CLASS PROJECT, mechanical and electrical design

Omnicopter

As my Senior Capstone, our team decided to try our hand at building an omnidirectional drone based on an ETH Zurich paper. For an additional challenge, my group mate and I decided to try and design and layout a PCB for an electronic speed controller for a BLDC motor. We started during summer, planning out some high-level requirements and reading up on existing literature.

ESC’s are quite involved electrically, not only requiring the triple MOSFET bridge, but also a lot of peripheral sensing components to track current through each of the phases, and the right setup to sense back EMF in order to estimate where the rotor is relative to the windings. Our schematic also included a gate driver to drive the MOSFET bridge, and a battery protection circuit that handled reverse polarity and overvoltage.

Once our requirements had been fleshed out and our schematic finished, we separated into our own subsystems and began working on making an operational drone with 8 motors positioned for decoupled motion.

We worked on laying out the 4-layer ESC. In particular, due to the current values we were running through each of the motors, we needed to draw up large power planes and use polygon pours to create traces with enough copper to withstand the current.

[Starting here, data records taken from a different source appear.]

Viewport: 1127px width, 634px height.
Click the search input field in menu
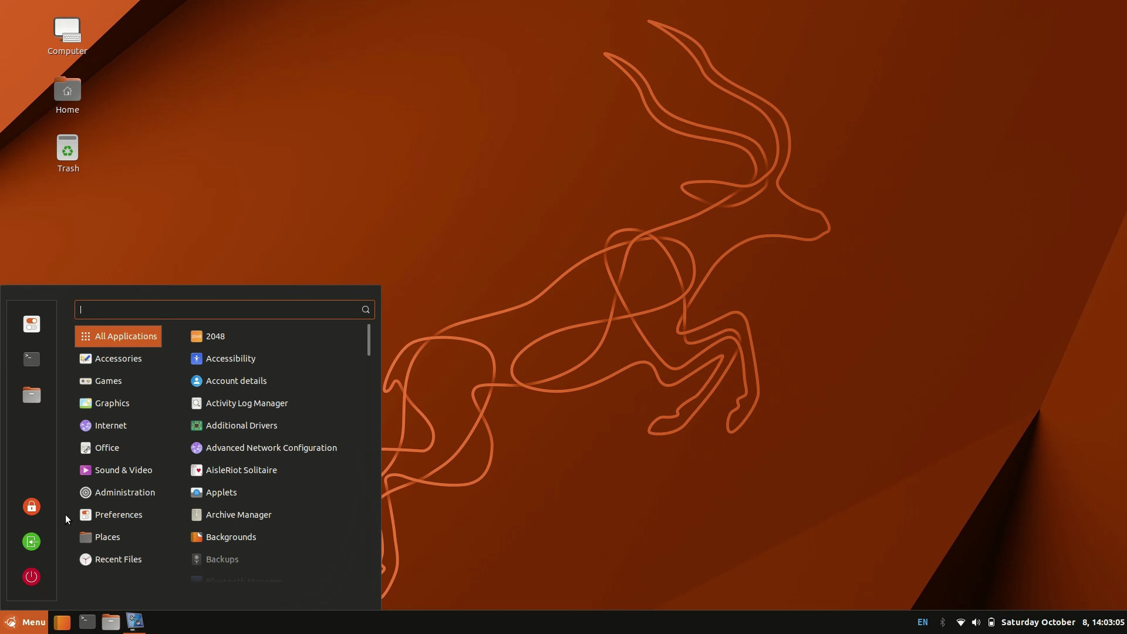(x=224, y=309)
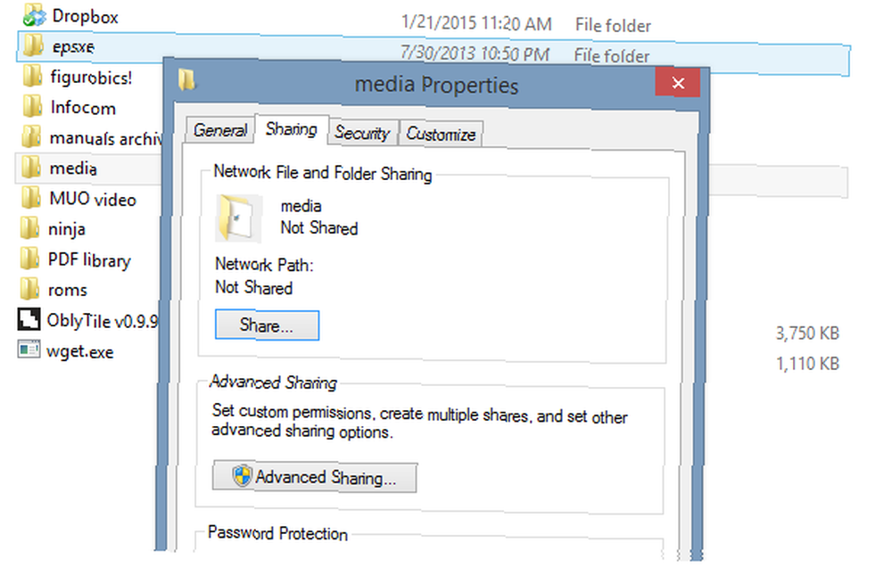Select the PDF library folder

point(76,259)
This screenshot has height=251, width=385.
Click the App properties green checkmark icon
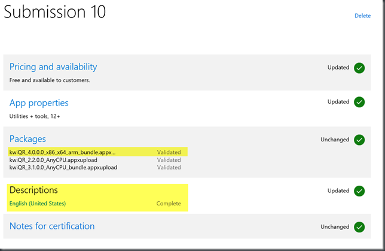coord(359,102)
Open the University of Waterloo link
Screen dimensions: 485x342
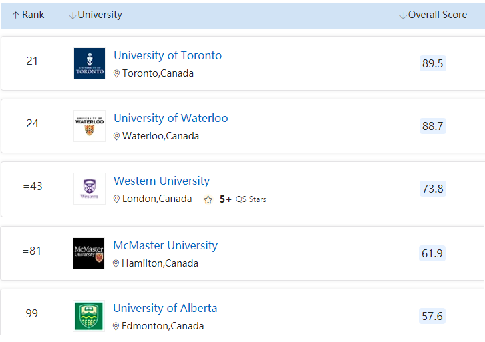[x=171, y=118]
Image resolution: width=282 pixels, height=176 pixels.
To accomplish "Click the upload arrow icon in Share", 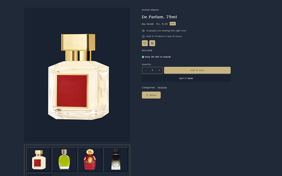I will coord(147,95).
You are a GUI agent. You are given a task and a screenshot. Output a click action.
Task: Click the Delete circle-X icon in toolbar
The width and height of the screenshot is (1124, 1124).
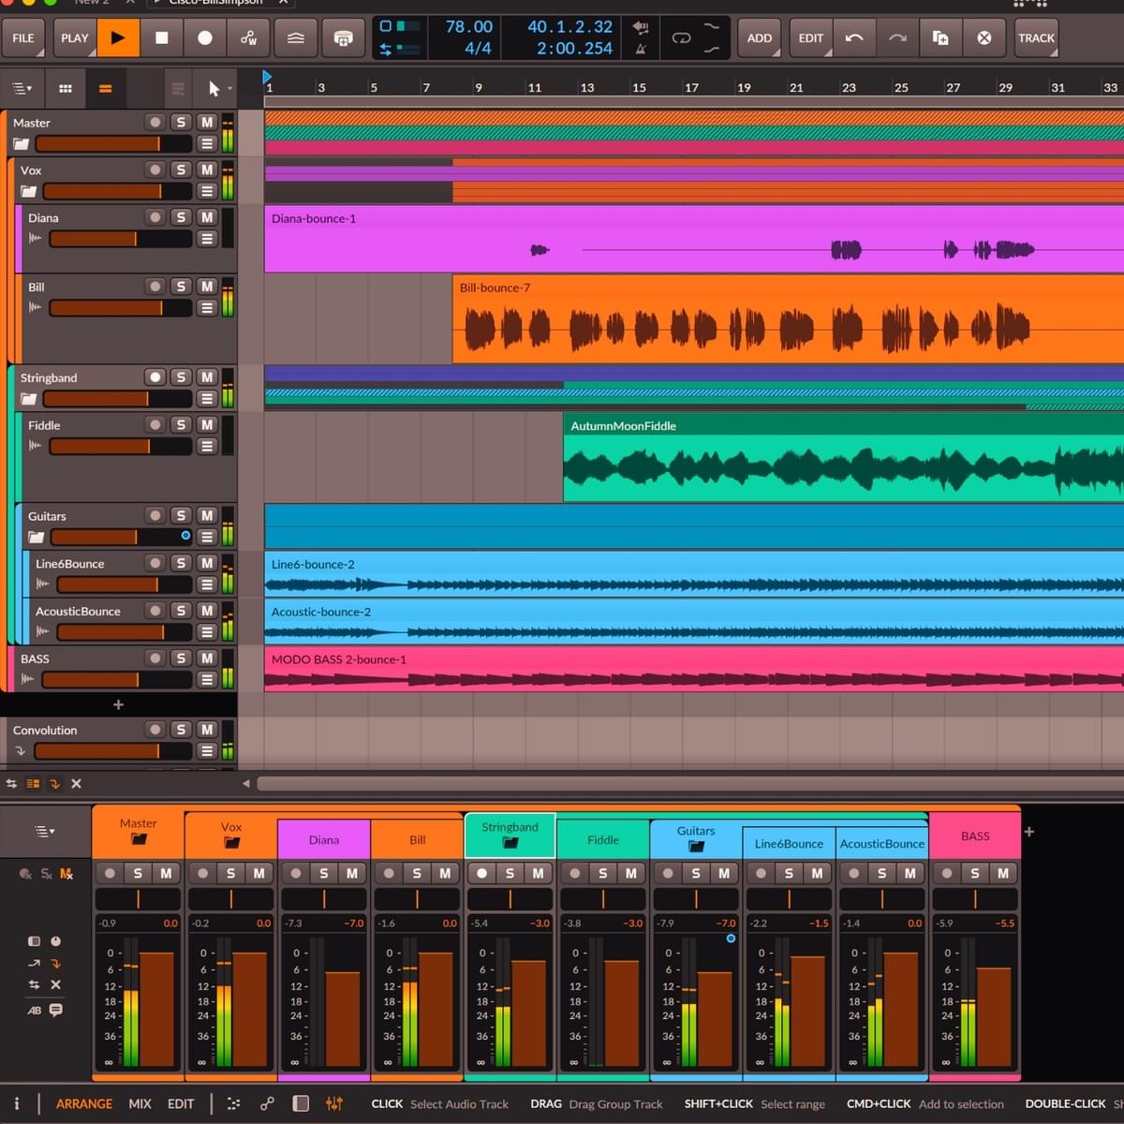point(984,38)
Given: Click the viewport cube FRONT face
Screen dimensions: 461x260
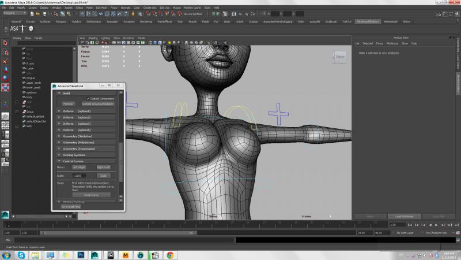Looking at the screenshot, I should click(x=340, y=57).
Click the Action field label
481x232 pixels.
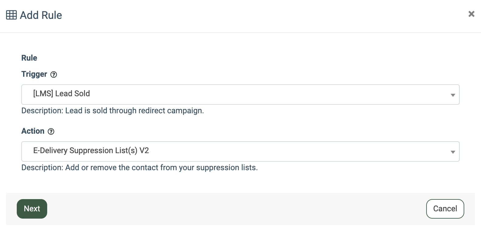pos(33,131)
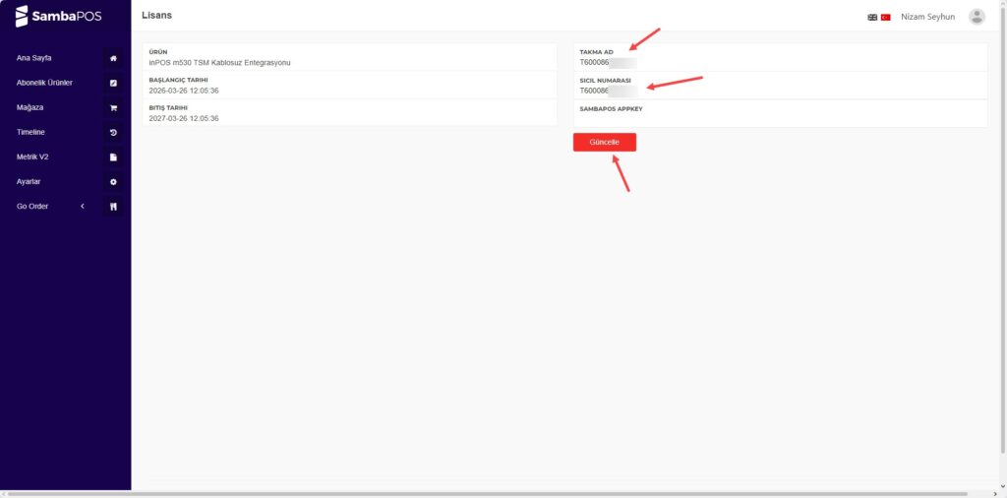Click the SambaPOS logo
The width and height of the screenshot is (1007, 498).
[59, 16]
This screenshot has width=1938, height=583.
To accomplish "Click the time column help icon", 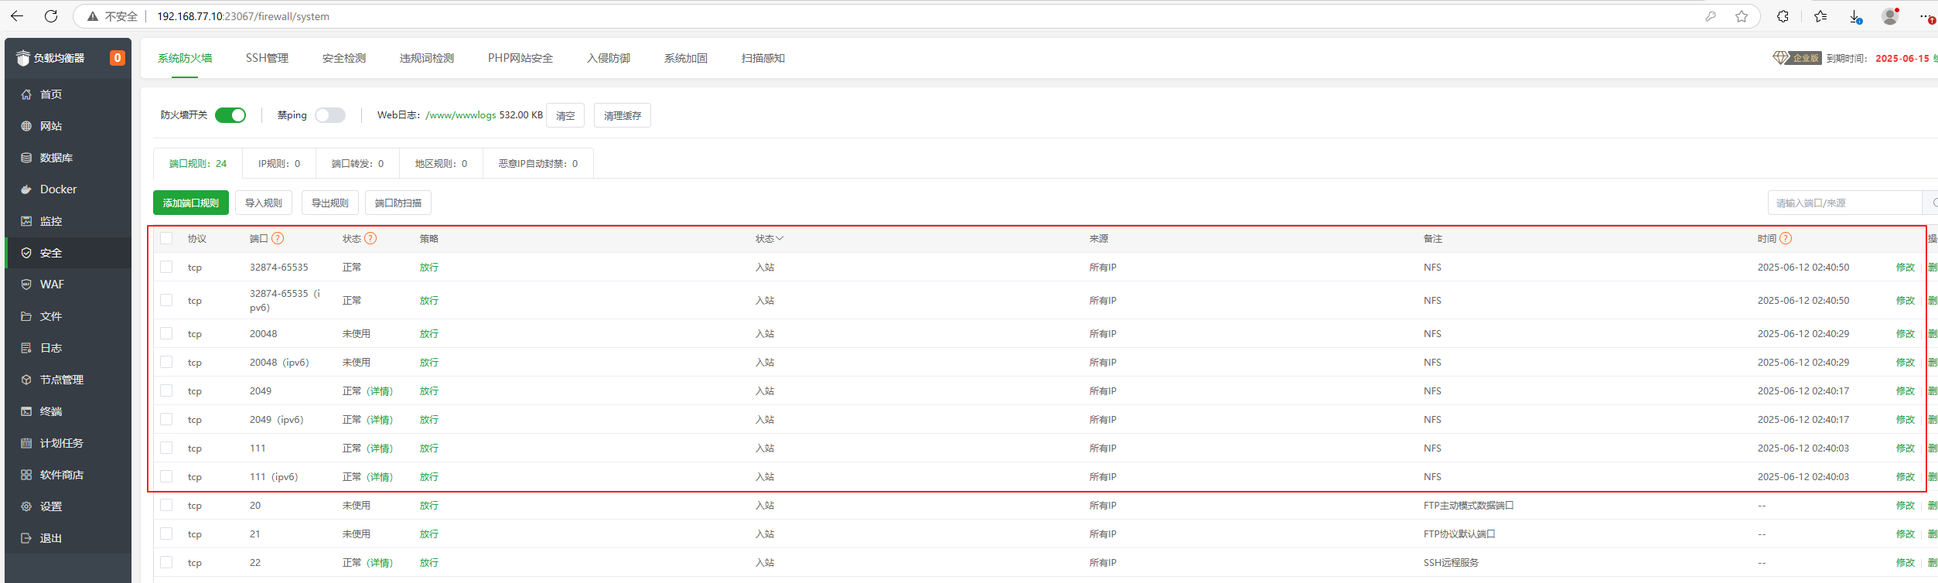I will click(1786, 239).
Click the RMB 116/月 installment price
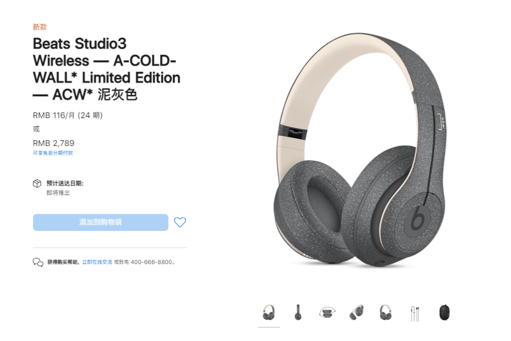The width and height of the screenshot is (511, 341). click(x=68, y=115)

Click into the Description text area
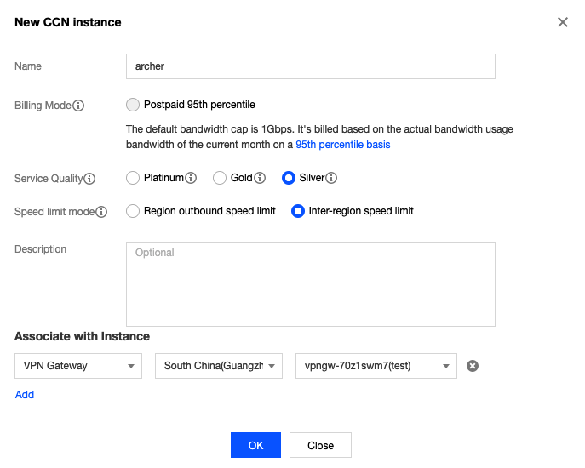tap(311, 284)
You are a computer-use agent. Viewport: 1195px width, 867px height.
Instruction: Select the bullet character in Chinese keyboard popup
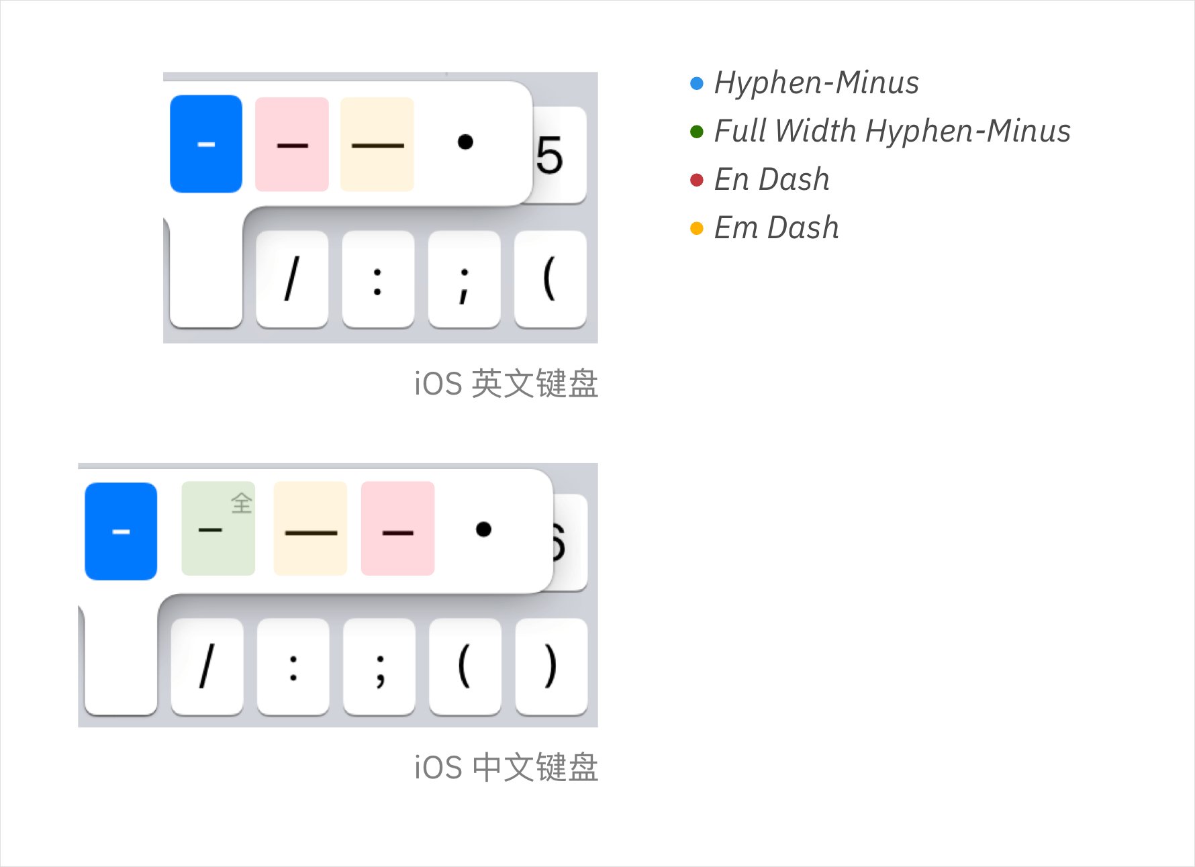click(484, 530)
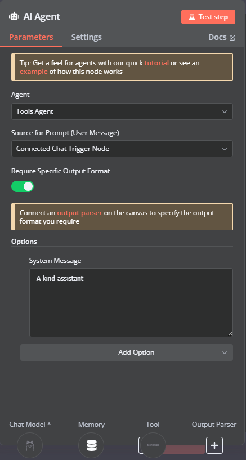Viewport: 246px width, 460px height.
Task: Open the tutorial link in tip
Action: pyautogui.click(x=156, y=63)
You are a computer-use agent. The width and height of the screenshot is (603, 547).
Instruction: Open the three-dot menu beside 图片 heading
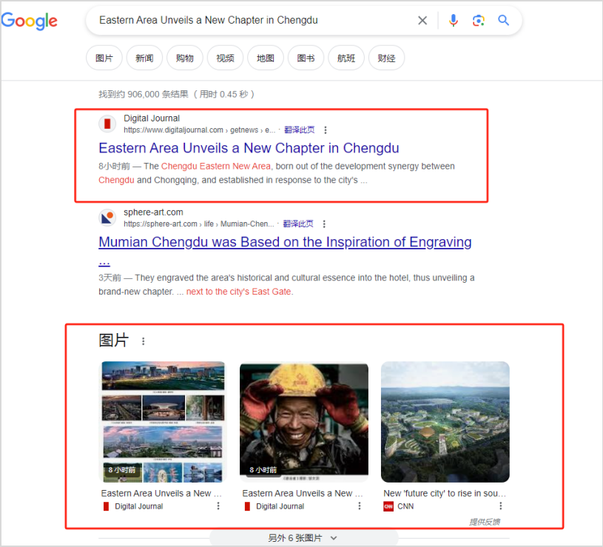click(x=143, y=340)
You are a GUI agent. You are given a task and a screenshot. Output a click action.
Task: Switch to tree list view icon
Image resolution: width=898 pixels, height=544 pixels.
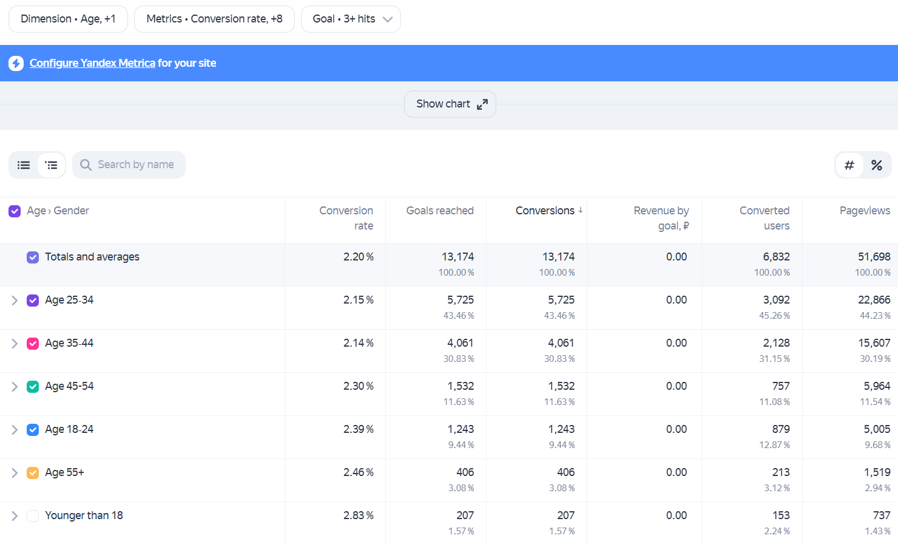(x=52, y=165)
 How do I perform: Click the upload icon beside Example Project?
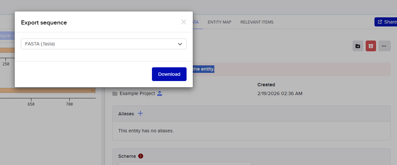[x=160, y=93]
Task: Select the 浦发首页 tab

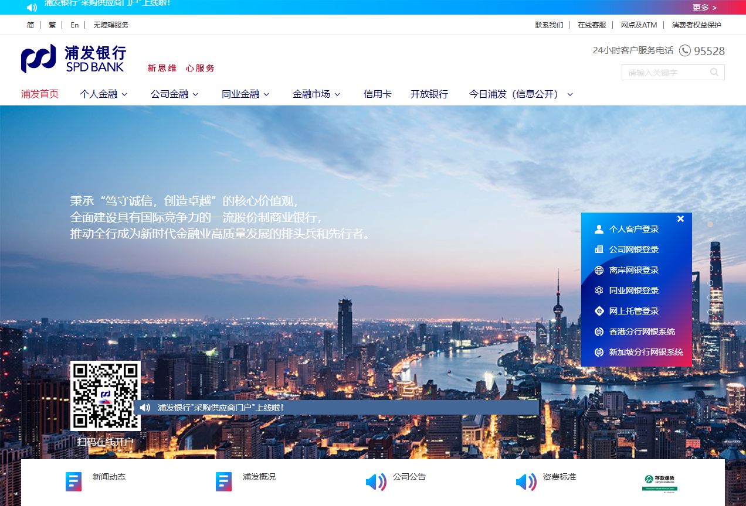Action: [x=39, y=94]
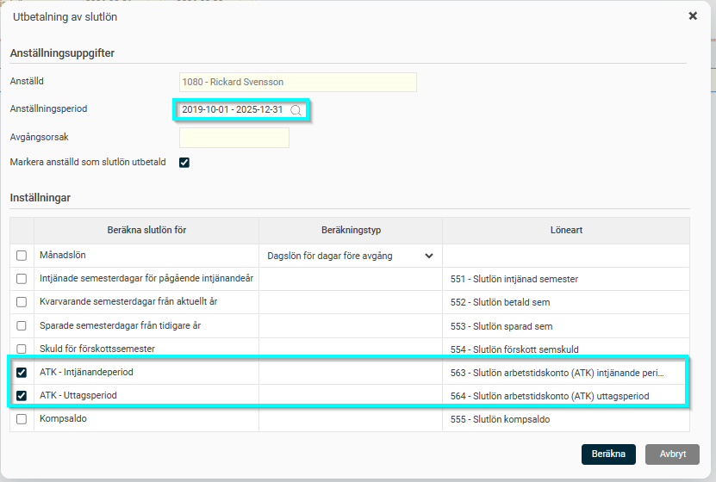Click the Avbryt button
The image size is (716, 482).
tap(673, 454)
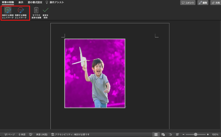
Task: Click the zoom slider handle
Action: 196,134
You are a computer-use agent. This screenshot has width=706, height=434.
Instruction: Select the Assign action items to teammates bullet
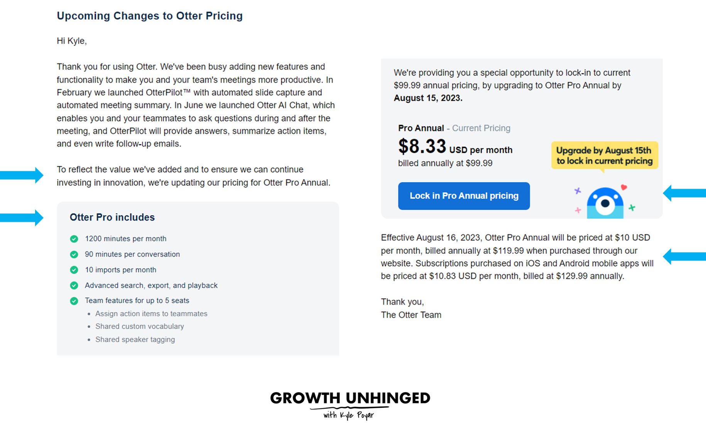[151, 314]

In conjunction I worked on designing a frame for the drone, building a custom frame from the ground up due to lack of the exact sized carbon used in the paper and other reference designs. I performed some quick stiffness calculations to confirm my design choices were within the values that the original design had.

In the meantime, we worked on setting up communications between STM and 2.4 GHz ELRS remote controller, writing drivers to store and unpack the controller channel values being sent over the CRSF protocol.

Unfortunately, our project’s complexity level was beyond what we had originally considered for. We made a few concessions due to the lack of time, opting to use a Nucleo board and Adafruit breakout boards instead of laying out and fabricating our own flight board. Our own ESCs also proved too heavy and unpractical to use on our drone, leading us to use a pair of off-the-shelf 4-in-1 ESCs. However, while unit testing our ESCs, we fried our Nucleo board, requiring us to port our project over to Arduino within a night.

I spent the night carefully testing each component using lab tools, verifying the correct waveforms using an oscilloscope and simulating using a power supply and function generator. Once all signals and electrical values were confirmed to be within range and issues were debugged, I hooked each sensor and actuator up to the Arduino, using existing libraries to quickly migrate our existing code.

Our final project was only partially functional. I was able to confirm functionality of the receiver, transmitter, IMU, and the ability to ramp the off-the-shelf 4-in-1 ESCs. However, we were unable to achieve liftoff or anything more complex than a simple control scheme that reacted to angular position.

I would say we all still learned a lot through this experience. Project scope and responsibility is really important when it comes to something with real complexity and our handling of the project could be improved upon. But in the time that we had, we are proud of what we were able to deliver.